Crate after crate was unloaded – from baby wipes to milk formula – necessities being provided by Jews the world over to the people of New Orleans in the immediate aftermath of the disastrous Hurricane Katrina. The massive outpouring of donations and volunteerism came from all corners of the organized Jewish community. It was a proud moment to see us – always a giving people – open our hearts and our pocketbooks in a time of crisis.
Day schools and youth groups made special trips to New Orleans to assist with the cleanup. The same thing happened when fires raged across Montana, earthquakes hit California, and even with the BP oil spill: Jewish organizations and congregations throughout America mobilized to assist those in need. That’s what we do.
In none of those situations did I see a rabbi refuse to give his money or time, or question the preparedness of the United States. I never heard of any professional from a Jewish organization question whether $100,000 was needed or $1 million. Not one of us spent our precious time asking who was at fault. We simply responded because that is the Jewish way.
Why then, when a catastrophe like the Carmel Mountain fire breaks out, did I receive e-mails from rabbis and read articles stating that Israel should have been better prepared or questioning whether Keren Kayemeth LeIsrael/JNF planted the right trees over the past 100 years? How are these their first thoughts when such a tragedy occurs?
Have we become so insecure with who we are as a Jewish people and our connection to the land and people of Israel that for catastrophes anywhere else in the world we say yes, but for Israel we question?
Perhaps a fire hose could have been found for $1.99 less at another company, and perhaps a non-indigenous tree was planted. There may even be another fire when something may go wrong because we overlooked a detail. But that’s how it goes the world over. Hopefully you learn from your mistakes and move on. You don’t stop caring.
Thankfully, etched more deeply into my memory, are the great heroes and spirit of the Israeli people that I encountered when I went to survey the region.
During the first three days of the fire, 38,000 Israelis signed up on Facebook looking to volunteer for a day during the week of Tu B’Shevat and help replant or clean up – whatever they can for the land of Israel.
Within 48 hours, thousands and thousands from throughout the United States made online gifts to the Jewish National Fund. Hundreds of synagogues across America held Shabbat services and rallied their congregations for the land and people of Israel. That is the Jewish spirit I know.
Israel’s firemen drew a line in the sand and held the flames away to save a kibbutz, putting their own lives in peril. There were Keren Kayemeth LeIsrael foresters who drove a fire truck right into the forest to fight, and for four days they did not leave, battling the flames and treating every tree as if it were a life and needed to be saved. One forester took me to a dedication stone.
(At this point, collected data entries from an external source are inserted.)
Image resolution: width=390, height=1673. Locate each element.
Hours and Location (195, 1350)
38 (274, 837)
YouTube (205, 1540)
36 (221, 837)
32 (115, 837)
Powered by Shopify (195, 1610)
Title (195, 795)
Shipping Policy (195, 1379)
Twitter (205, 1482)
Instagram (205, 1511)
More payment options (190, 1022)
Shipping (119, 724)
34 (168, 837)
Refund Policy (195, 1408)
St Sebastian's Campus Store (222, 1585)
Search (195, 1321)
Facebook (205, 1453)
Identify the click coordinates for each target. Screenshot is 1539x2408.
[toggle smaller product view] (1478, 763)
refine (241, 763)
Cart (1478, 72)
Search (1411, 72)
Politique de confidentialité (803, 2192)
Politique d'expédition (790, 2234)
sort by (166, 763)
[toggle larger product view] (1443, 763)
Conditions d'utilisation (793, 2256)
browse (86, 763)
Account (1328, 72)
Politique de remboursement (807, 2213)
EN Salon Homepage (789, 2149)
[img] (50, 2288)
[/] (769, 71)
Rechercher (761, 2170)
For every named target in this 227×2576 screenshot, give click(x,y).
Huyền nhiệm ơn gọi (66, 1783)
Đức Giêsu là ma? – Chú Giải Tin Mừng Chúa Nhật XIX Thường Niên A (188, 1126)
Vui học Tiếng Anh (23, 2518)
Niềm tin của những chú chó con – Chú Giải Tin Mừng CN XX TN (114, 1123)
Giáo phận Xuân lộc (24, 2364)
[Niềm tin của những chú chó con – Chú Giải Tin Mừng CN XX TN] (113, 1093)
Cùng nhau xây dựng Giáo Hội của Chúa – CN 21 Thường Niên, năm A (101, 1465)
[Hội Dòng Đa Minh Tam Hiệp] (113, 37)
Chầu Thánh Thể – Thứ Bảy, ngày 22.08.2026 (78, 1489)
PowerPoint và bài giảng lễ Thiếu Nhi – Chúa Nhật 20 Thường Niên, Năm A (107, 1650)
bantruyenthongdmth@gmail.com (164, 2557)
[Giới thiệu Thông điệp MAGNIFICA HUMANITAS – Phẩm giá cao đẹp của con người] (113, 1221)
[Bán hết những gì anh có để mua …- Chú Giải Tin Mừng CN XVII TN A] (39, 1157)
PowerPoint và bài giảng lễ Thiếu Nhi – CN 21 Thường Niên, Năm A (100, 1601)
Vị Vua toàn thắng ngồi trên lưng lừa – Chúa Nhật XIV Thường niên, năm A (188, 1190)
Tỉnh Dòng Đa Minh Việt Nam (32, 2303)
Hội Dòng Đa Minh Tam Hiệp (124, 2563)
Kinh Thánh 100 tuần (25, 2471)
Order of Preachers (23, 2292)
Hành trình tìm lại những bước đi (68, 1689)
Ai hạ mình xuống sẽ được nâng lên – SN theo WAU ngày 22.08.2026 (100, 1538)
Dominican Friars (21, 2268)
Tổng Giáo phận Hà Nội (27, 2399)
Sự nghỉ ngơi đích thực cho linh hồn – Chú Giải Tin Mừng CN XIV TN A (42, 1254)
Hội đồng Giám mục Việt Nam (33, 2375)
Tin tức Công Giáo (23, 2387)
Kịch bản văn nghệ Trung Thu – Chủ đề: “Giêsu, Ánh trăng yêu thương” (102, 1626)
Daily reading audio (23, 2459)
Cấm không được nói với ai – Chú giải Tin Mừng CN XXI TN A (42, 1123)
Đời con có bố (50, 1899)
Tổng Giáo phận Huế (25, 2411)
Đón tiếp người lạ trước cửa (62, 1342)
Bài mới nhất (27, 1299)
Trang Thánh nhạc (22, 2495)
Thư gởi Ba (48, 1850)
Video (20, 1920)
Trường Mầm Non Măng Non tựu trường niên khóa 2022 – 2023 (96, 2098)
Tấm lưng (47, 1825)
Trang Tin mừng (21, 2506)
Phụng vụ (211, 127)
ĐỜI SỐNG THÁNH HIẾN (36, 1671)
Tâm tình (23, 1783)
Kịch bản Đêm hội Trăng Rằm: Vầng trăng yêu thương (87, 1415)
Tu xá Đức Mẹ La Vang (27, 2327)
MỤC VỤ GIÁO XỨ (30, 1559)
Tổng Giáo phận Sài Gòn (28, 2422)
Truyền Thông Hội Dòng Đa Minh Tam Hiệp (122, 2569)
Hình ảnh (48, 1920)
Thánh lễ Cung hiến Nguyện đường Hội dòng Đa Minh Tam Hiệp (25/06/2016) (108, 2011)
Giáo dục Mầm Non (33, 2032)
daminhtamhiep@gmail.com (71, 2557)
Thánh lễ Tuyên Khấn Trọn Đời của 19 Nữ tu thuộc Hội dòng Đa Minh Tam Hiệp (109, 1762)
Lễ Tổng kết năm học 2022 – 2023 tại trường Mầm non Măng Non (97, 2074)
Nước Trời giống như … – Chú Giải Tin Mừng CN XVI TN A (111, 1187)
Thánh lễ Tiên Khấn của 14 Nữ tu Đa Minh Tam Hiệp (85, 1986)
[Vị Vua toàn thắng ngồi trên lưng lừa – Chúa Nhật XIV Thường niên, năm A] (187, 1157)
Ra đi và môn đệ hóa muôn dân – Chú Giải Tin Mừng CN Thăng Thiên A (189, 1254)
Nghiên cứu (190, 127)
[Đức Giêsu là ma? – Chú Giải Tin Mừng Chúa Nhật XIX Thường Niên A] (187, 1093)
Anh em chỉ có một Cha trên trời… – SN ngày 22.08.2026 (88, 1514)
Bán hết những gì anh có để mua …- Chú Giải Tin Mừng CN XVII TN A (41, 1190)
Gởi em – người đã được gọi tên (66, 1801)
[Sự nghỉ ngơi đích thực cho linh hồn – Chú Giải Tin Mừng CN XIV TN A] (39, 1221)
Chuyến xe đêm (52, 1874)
“This is for a family that planted trees in memory of their father,” he said to me. “I planted trees in memory of my parents. Every tree in Israel has a name and a connection, and it is my honor to work to save every one.”
Surely other emergencies or crises will take place in America, around the world, or in Israel, and when they do I will be proud to tell the world that I am a Jew because I know that we will respond with the passion and commitment that has made us a great people. I am secure in that knowledge.